No tenía yo los veinte cuando tuve la suerte
de encontrarme con el Príncipe Valiente
de Harold Foster completito. Habían pasado los exámenes de análisis en varias
variables y de geometría multidimensional y pude enfrascarme en su lectura. Lo
leí de un tirón en… no sé, dos, tres semanas. Durante días mi vida consistió en
comer algo, dormir un poco y leer el Príncipe
Valiente y saber, gracias a su lectura,
de sus aventuras en los tiempos de Arturo, Merlín y el genial Gawain; de su
maravillosa mujer Aleta, princesa de las islas Brumosas, y de su hijo Arn quien,
ante mis ojos atónitos, creció para convertirse en un joven digno de sus padres
y protagonista de sus propias aventuras. Fue aquella una de las experiencias
más intensas de mi vida. Fue tan intensa que lo que vino después me pareció de una
insulsez espectacular.
Cuando se me pasó el anticlímax me puse a pensar
en la experiencia y me di cuenta, sin demasiado esfuerzo, es verdad, que había devorado
la obra de un genio en eso, dos, tres semanas, cuando el mencionado genio había
tardado en desarrollarla más de treinta años. ¿Cómo no va a ser intenso algo
así?, me dije, ¿cómo no va a ser intenso vivir en tres semanas la creación de
treinta años?
Desde entonces he repetido la experiencia
alguna vez más. Es uno de los lujos de la cultura y el lenguaje: poder devorar el
producto concentrado de mentes excepcionales en un tiempo varios órdenes de magnitud
por debajo de lo que a dichos genios les costó sacarlo adelante.
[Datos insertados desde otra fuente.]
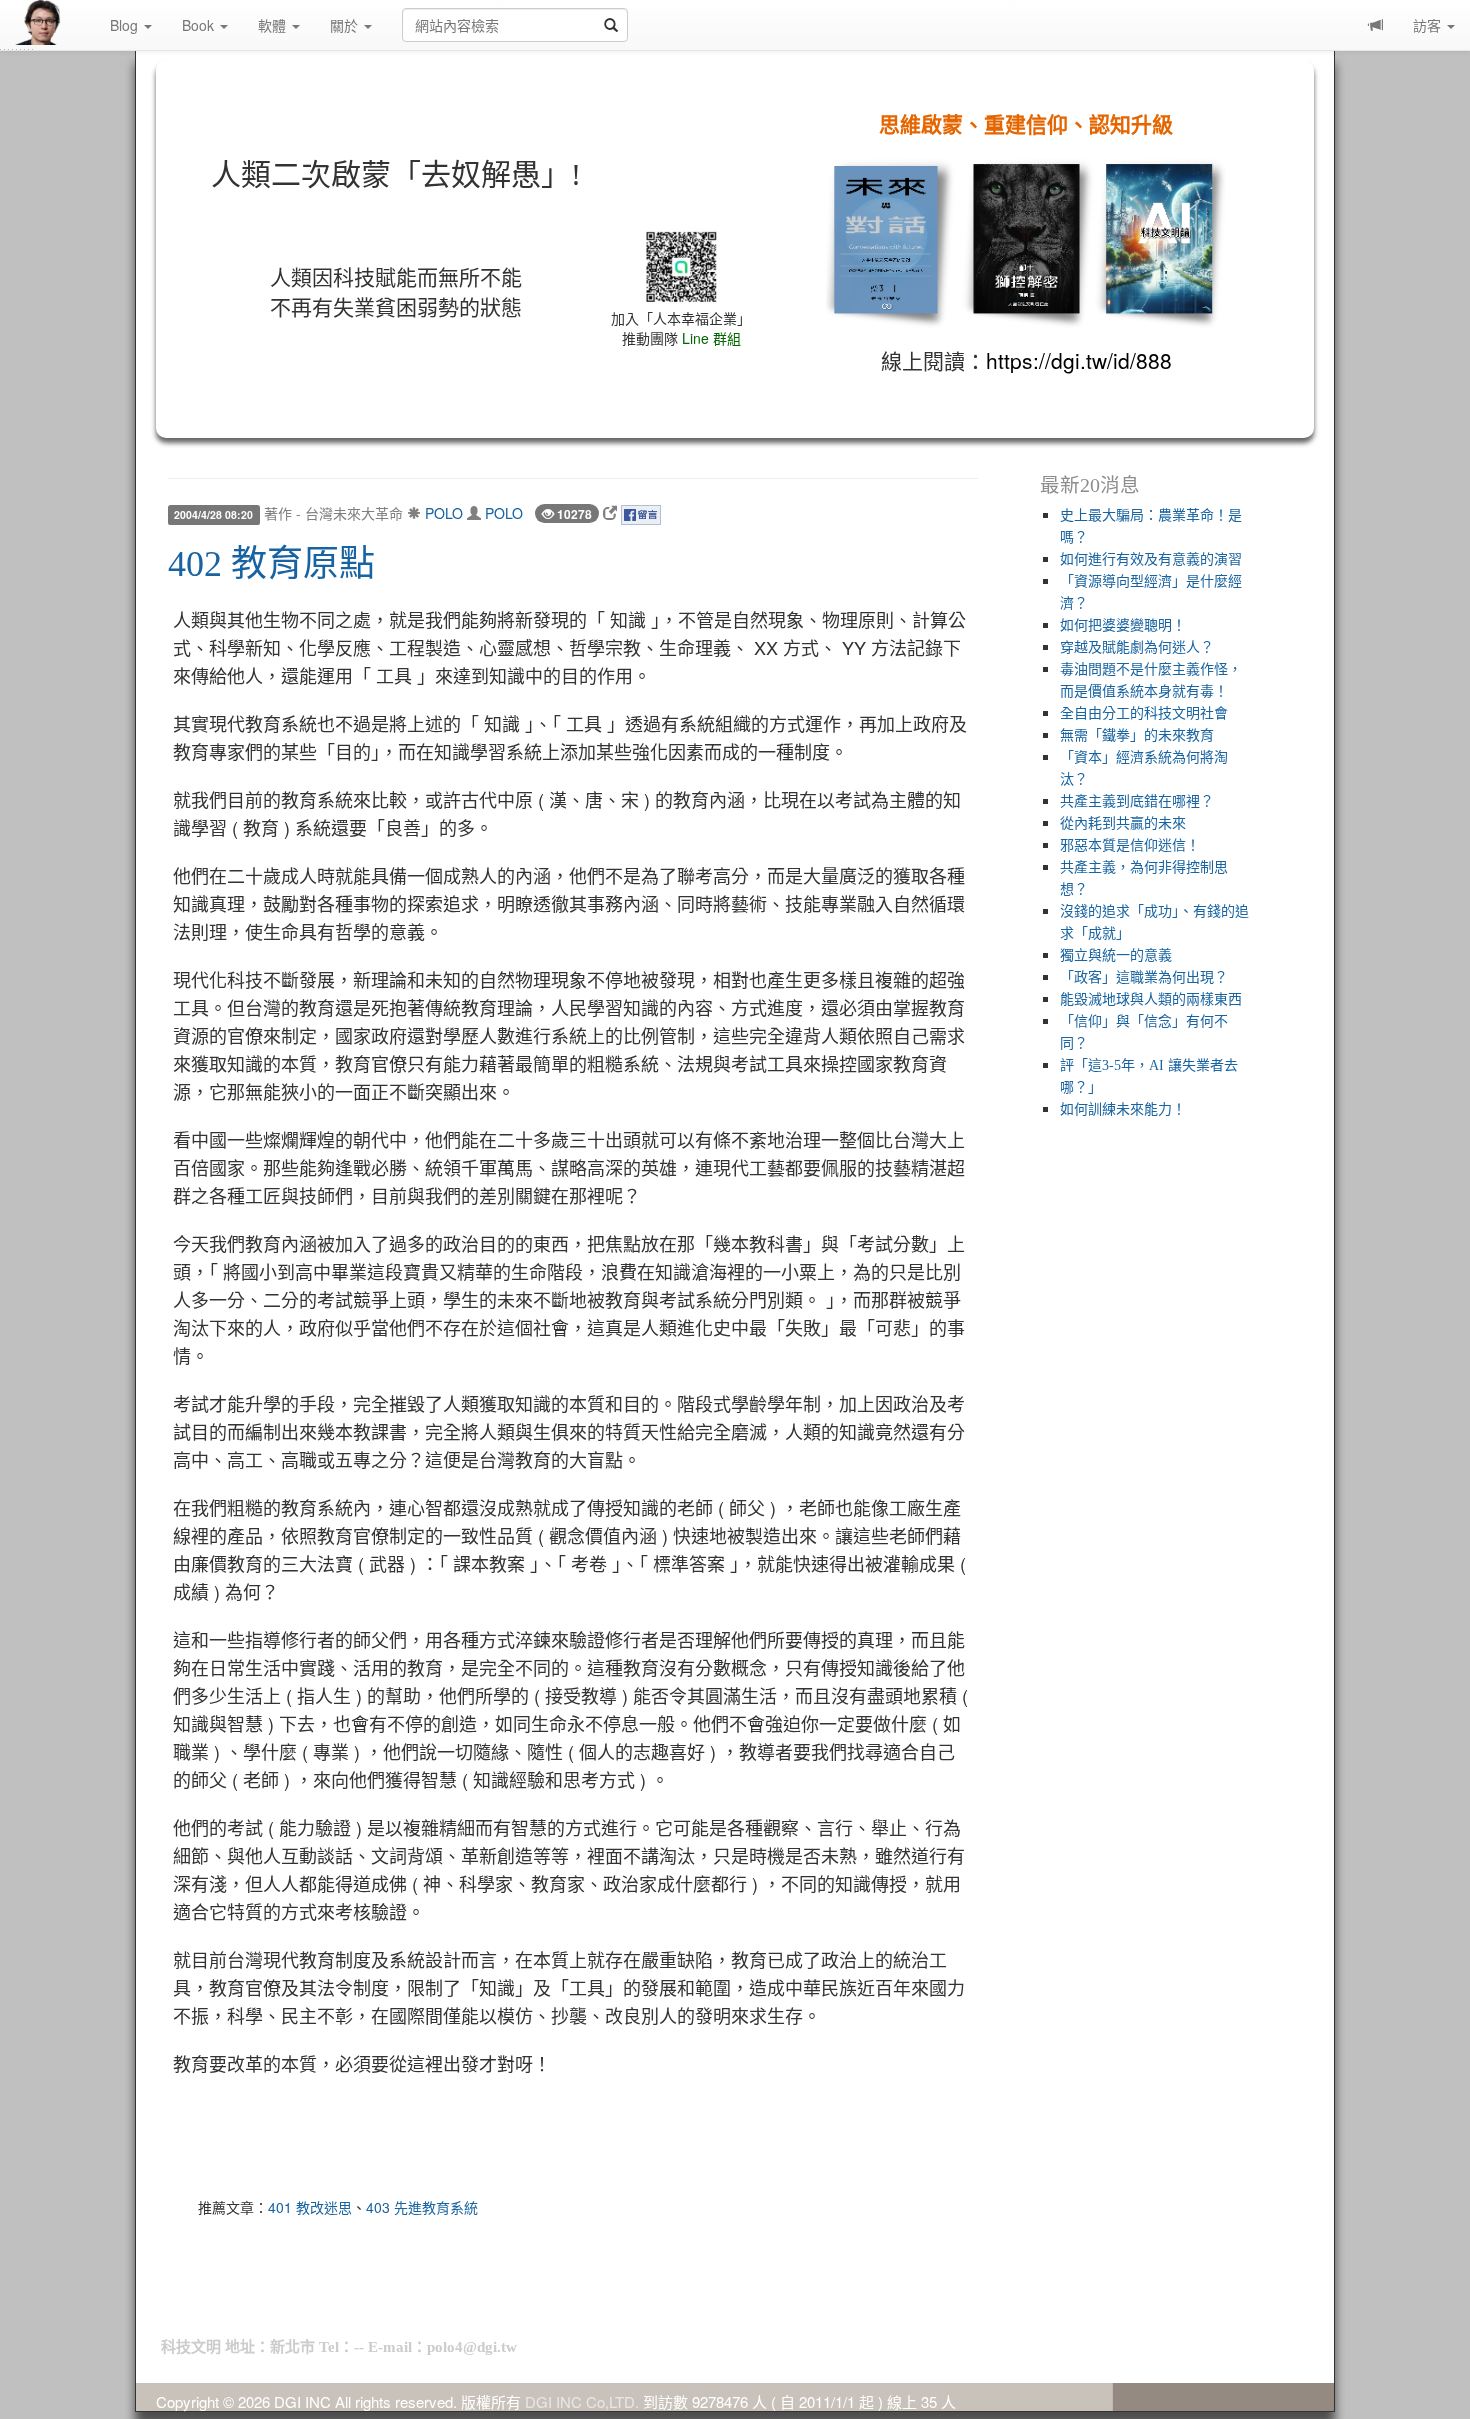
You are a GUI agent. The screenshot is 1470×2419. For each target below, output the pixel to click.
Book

La última experiencia de este tipo ha consistido
en leer de corrido y cronológicamente todos los cuentos publicados por Cortázar.
Desde luego, y en muchos sentidos, no ha sido lo mismo que con el Príncipe
Valiente, entre otras cosas porque a ciertas edades todo es más sutil pero, ¡ay!,
menos intenso. Cosa de las proporciones, que diría Nabokov.
Sin embargo, ha sido espectacular. Igual que
no se ve al conejo hasta que se mueve, solo se descubre al escritor cuando este
cambia: es al pasar de un libro al siguiente cuando se ve lo que era accidental
y lo que era esencial; lo que era moda y búsqueda; lo que era experimento y lo
que era hallazgo. Conocer a alguien siempre es emocionante y conocer a alguien
fantástico es emocionante y fantástico.
Por eso, porque lo sé, porque lo sabemos, nos
esforzamos tantos en comunicar la riqueza de esa experiencia, el lujo
extraordinario que supone vivir vicariamente otras vidas gracias a esos
concentrados que vienen en esos viales a los que llamamos libros.
Por eso me extraña, y en esto estaba pensando
cuando empecé a escribir este escrito, que haya estos días tipejos que andan
recomendando a los jóvenes que no elijan sus estudios en función de lo que les
guste, sino en función del marcado de trabajo. Hay que ser muy simple o muy canalla
para recomendar a los humanos del futuro que renuncien a sus deseos, a sus
inclinaciones, a sus pasiones. Hay que ser un tarado, madres aparte, para
pensar que la guía de la vida debe ser el beneficio, el rendimiento económico,
la “colocación”. Hay que ver a los demás como piezas de la maquinaria para
pedirles que se ajusten a la maquinaria.
¿Tiene sentido vivir una vida cuando se puede vivir muchas? A tan capciosa pregunta solo cabe una respuesta: no, claro que no, porque la renuncia solo es un valor para los pusilánimes. La cultura es el mecanismo que la evolución ha encontrado para aprovechar la experiencia ajena en una sola generación y no tener que esperar eones de azarosos cambios para incorporarla al genoma. La pega es que la cultura hay que inaugurarla con cada generación, hay que recrearla en cada nuevo cerebro, hacerla vivir en cada nueva mente. Y esto cada vez es más difícil… pero esto ya es otra historia.